Едва Бина принимается за тунцовый салат, она становится серьезной. Еще десять или одиннадцать ложек она самозабвенно отправляет в рот, пережевывает, глотает. Ноздри алчно втягивают и выпускают воздух мощными струями. Взгляд сосредоточен на соприкосновении ложки с тарелкой. «Девушка со здоровым аппетитом» – таков был первый вердикт его матери, вынесенный Бине Гельбфиш двадцать лет назад. Подобно большинству матушкиных комплиментов, при необходимости его можно было легко трансформировать в оскорбление. Но Ландсман доверяет лишь тем женщинам, которые едят, как мужики. Когда на тарелке не остается ничего, кроме вымазанного майонезом салатного листа, Бина вытирает губы салфеткой и испускает глубокий удовлетворенный выдох.

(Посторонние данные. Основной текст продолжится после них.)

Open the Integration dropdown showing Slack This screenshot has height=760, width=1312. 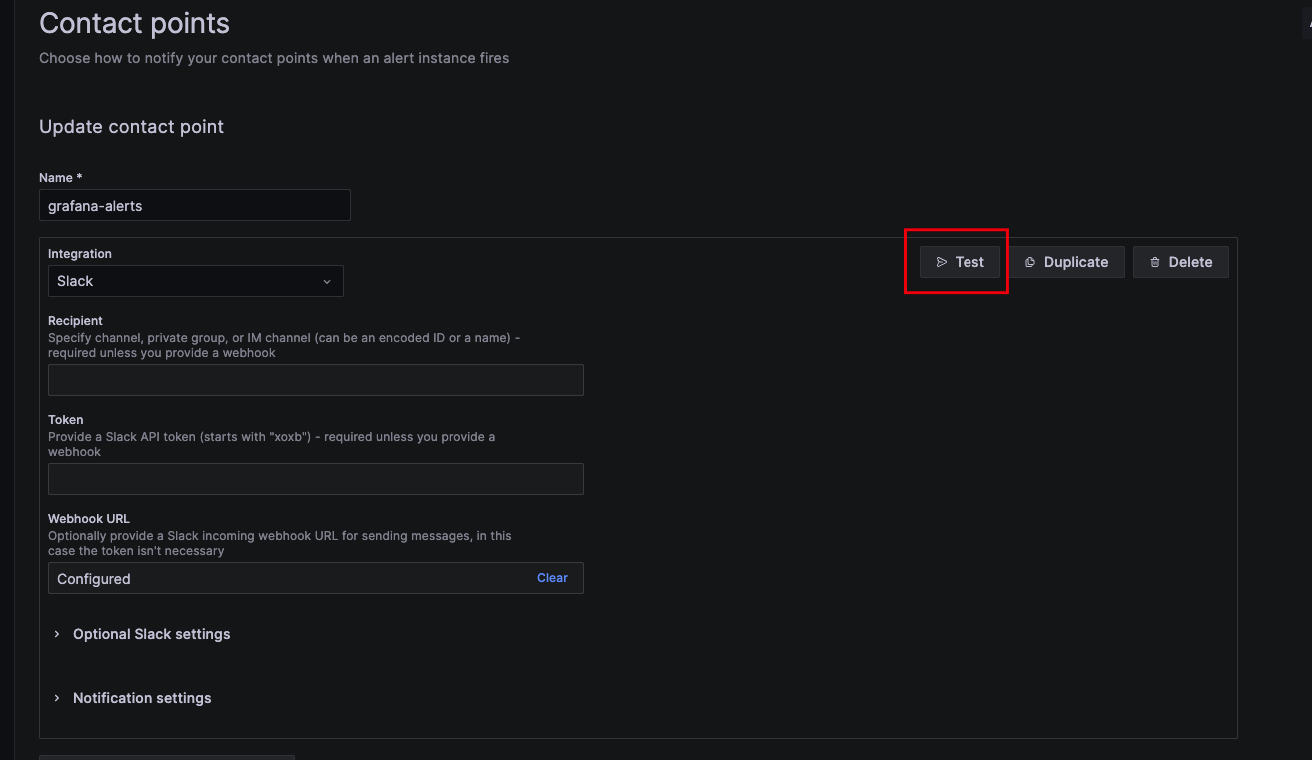point(195,281)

– Ну так о чем тогда будет наш разговор? Уж наверное, не о том, как прошел твой день.
– Да уж конечно.
– Что же нам остается?
– В моем случае, – отвечает Ландсман, – выбор не слишком велик.
– Горбатого могила исправит.
Она отодвигает пустую тарелку и призывает лапшевник смириться с неизбежной участью. Ландсман испытывает забытое с годами чувство счастья просто созерцать, как вожделенно она смотрит на эту запеканку.

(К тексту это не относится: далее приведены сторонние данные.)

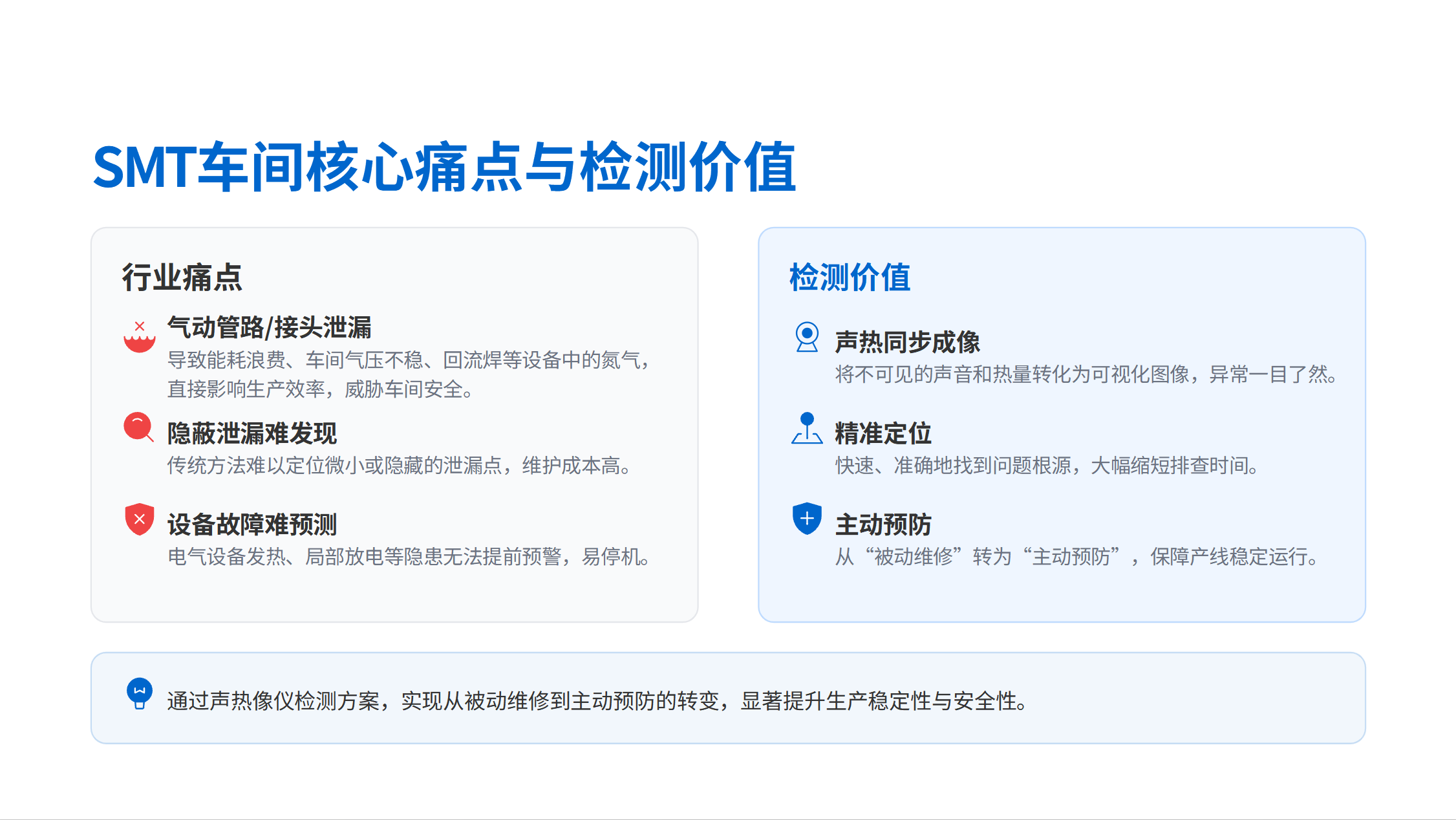Viewport: 1456px width, 820px height.
Task: Click the blue webcam icon beside 声热同步成像
Action: (x=806, y=337)
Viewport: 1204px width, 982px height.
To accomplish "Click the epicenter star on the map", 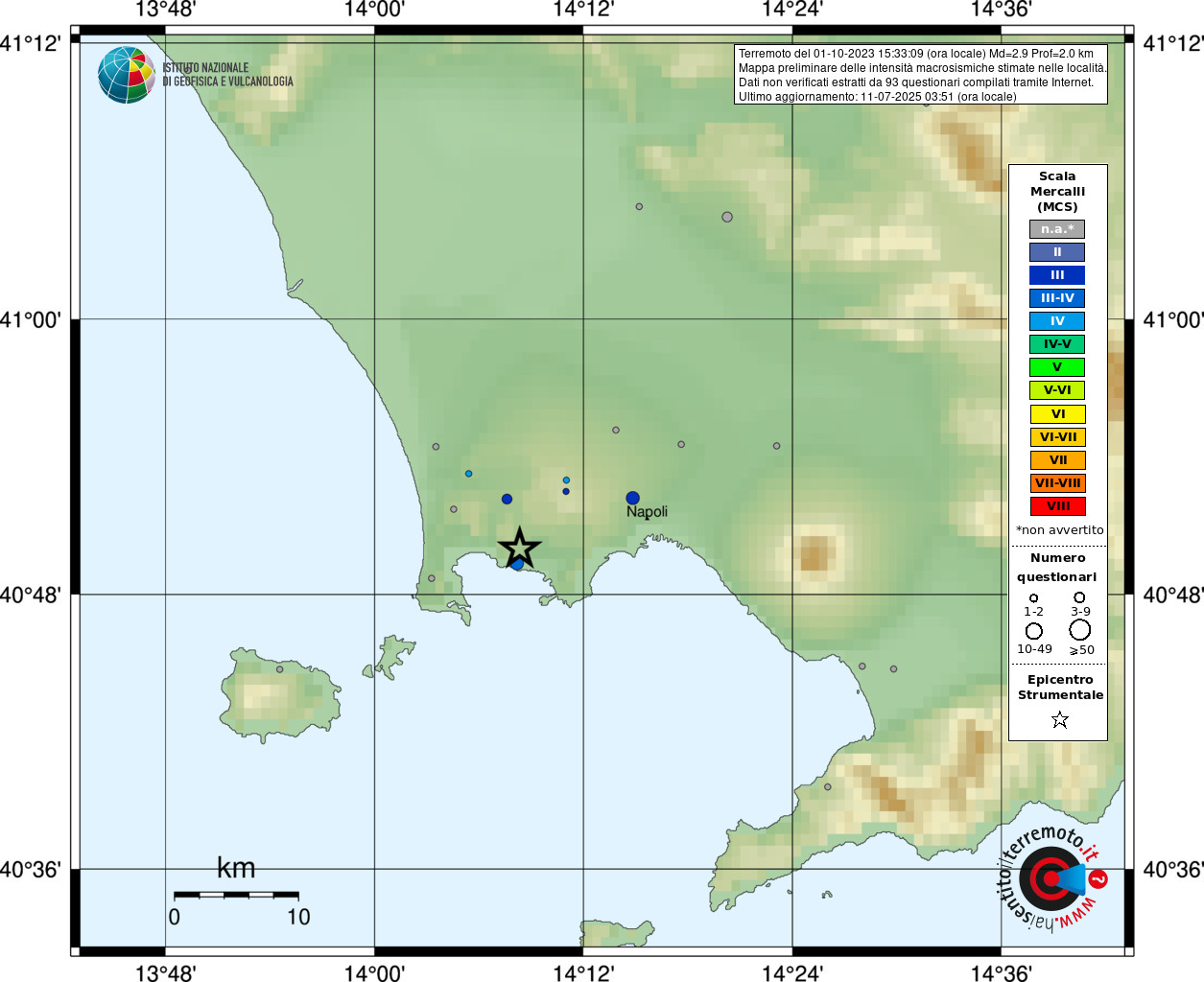I will [x=519, y=548].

– Я по-прежнему люблю поболтать о своей машине, – говорит он.
– Ты знаешь, я терпеть не могу любовную лирику.
– О Возвращении тоже не будем.
– Согласна. А еще я и слышать не хочу о говорящей курице, или о креплахе в форме головы Маймонида, или еще о каком-нибудь чудесном дерьме.
Ландсман раздумывает, что Бина сказала бы о той истории, которую поведал им сегодня Цимбалист про человека, лежащего в одном из ящиков морга Центральной больницы.
– Давай условимся вообще не говорить о евреях, – предлагает Ландсман.
– С превеликим удовольствием, Мейер, меня уже тошнит от евреев.
– И не об Аляске.
– Г-ди, только не это.
– И не о политике. Ни слова о России, Маньчжурии, Германии или об арабах.
– От арабов меня тоже тошнит.
– Может, тогда побеседуем о запеканке из лапши? – предлагает Ландсман.
– Отлично! – соглашается она. – Только, пожалуйста, Мейер, съешь хоть кусочек, а то мне на тебя больно смотреть, б-же, какой ты худющий. Давай попробуй хоть чуточку. Не знаю, что туда добавляют, кто-то говорил мне, что кладут немного имбиря. Должна тебе сказать, что в Якоби о хорошей запеканке можно только мечтать.
Она отрезает кусок запеканки, накалывает на свою вилку и собирается положить его Ландсману прямо в рот. Чья-то холодная рука сжимает все его нутро при виде этого куска. Он отворачивается. Вилка замирает на полпути. Бина плюхает украшенный изюмом ломтик лапши с заварным кремом ему на тарелку, рядом с нетронутыми блинчиками.
– Но ты все-таки попробуй, – говорит она, съедает пару кусочков, потом кладет вилку. – Думаю, на этом тема лапшевника себя исчерпала.
Ландсман цедит свой кофе, а Бина запивает оставшуюся порцию таблеток стаканом воды.
– Ну, – говорит она.
– Ну ладно тогда, – говорит Ландсман.
Если он сейчас позволит ей уйти, то больше никогда не лежать ему в ложбинке между ее грудей, не уснуть сладко, свернувшись калачиком. Не уснуть никогда без помощи пригоршни таблеток нембутала или любезного одолжения верного тупоносого М-39.